Setting up a new router for our family farm
I’ve got in my hands a tp-link archer c20 and decided to use it as a replacement for the router used in my family farm. There, I already had an old tp-link tlwr842n v2 router, which obviously needed an upgrade.
So, my objective with this post is to document the steps I used to install openwrt in the tp-link archer c20 and setting it up for the household at my family farm.
Dependencies
You will need this to run this tutorial:
- dd
- wget
- python3 and pip
Variables
I always like to start listing the variables that will store the data used in the commands run along this guide. This is much more practical because next time I read this, I can change only the variables present here and keep going and pasting the commands without worrying about the data.
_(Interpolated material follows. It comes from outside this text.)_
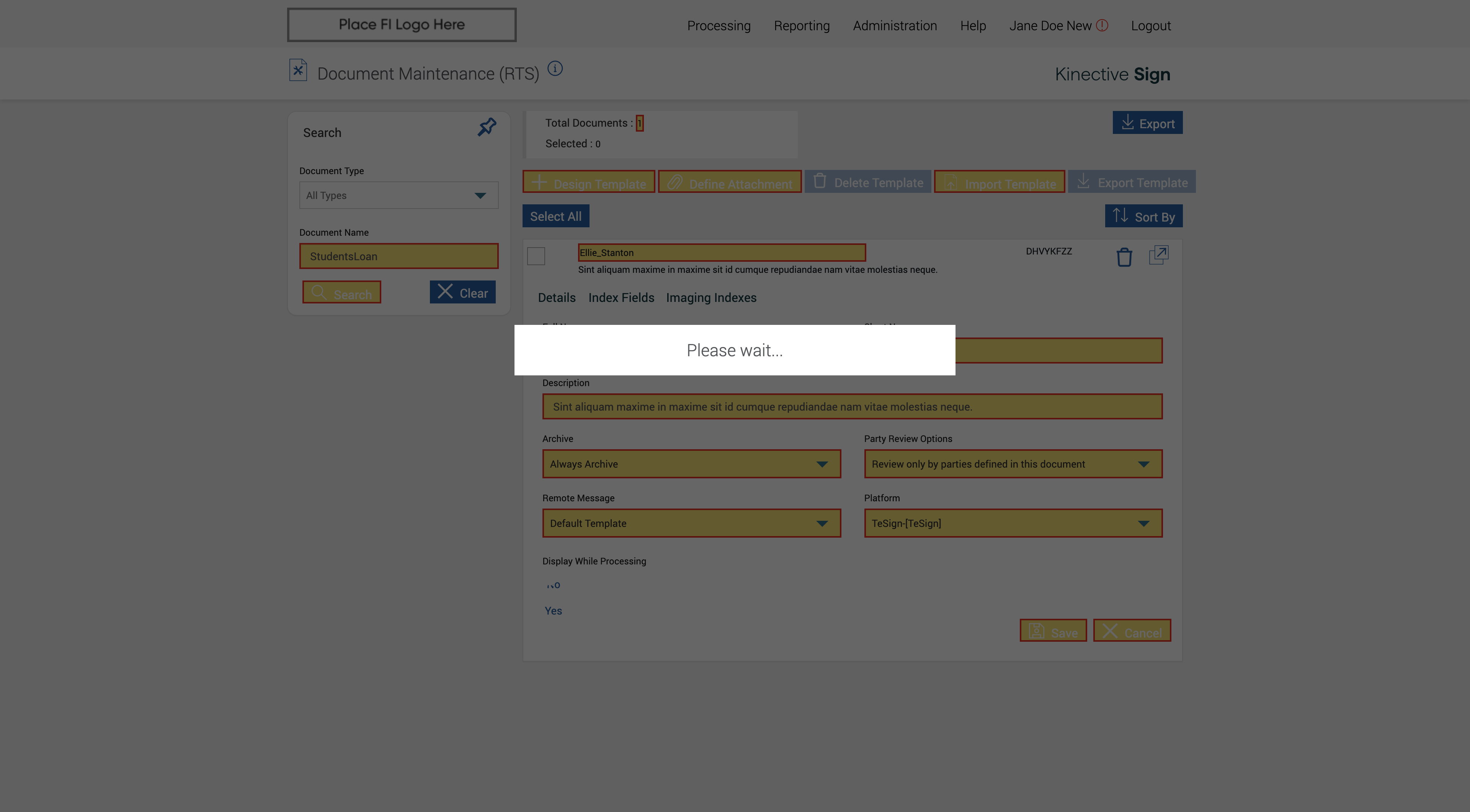Click the red alert icon next to Jane Doe New
The height and width of the screenshot is (812, 1470).
[1102, 26]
It is strongly advised that these exports should be run on all terminals you’re working with. Always come back here and copy and paste these commands again if you need to reboot or disconnect from one of these terminals.
export BASEDIR="/path/where/all/the/project/data/will/be/stored"
#get the most recent link at https://www.tp-link.com/en/support/download/archer-c20/v1/#Firmware
export OFFICIALIMAGE_URL="https://static.tp-link.com/res/down/soft/Archer_C20_V1_151120.zip"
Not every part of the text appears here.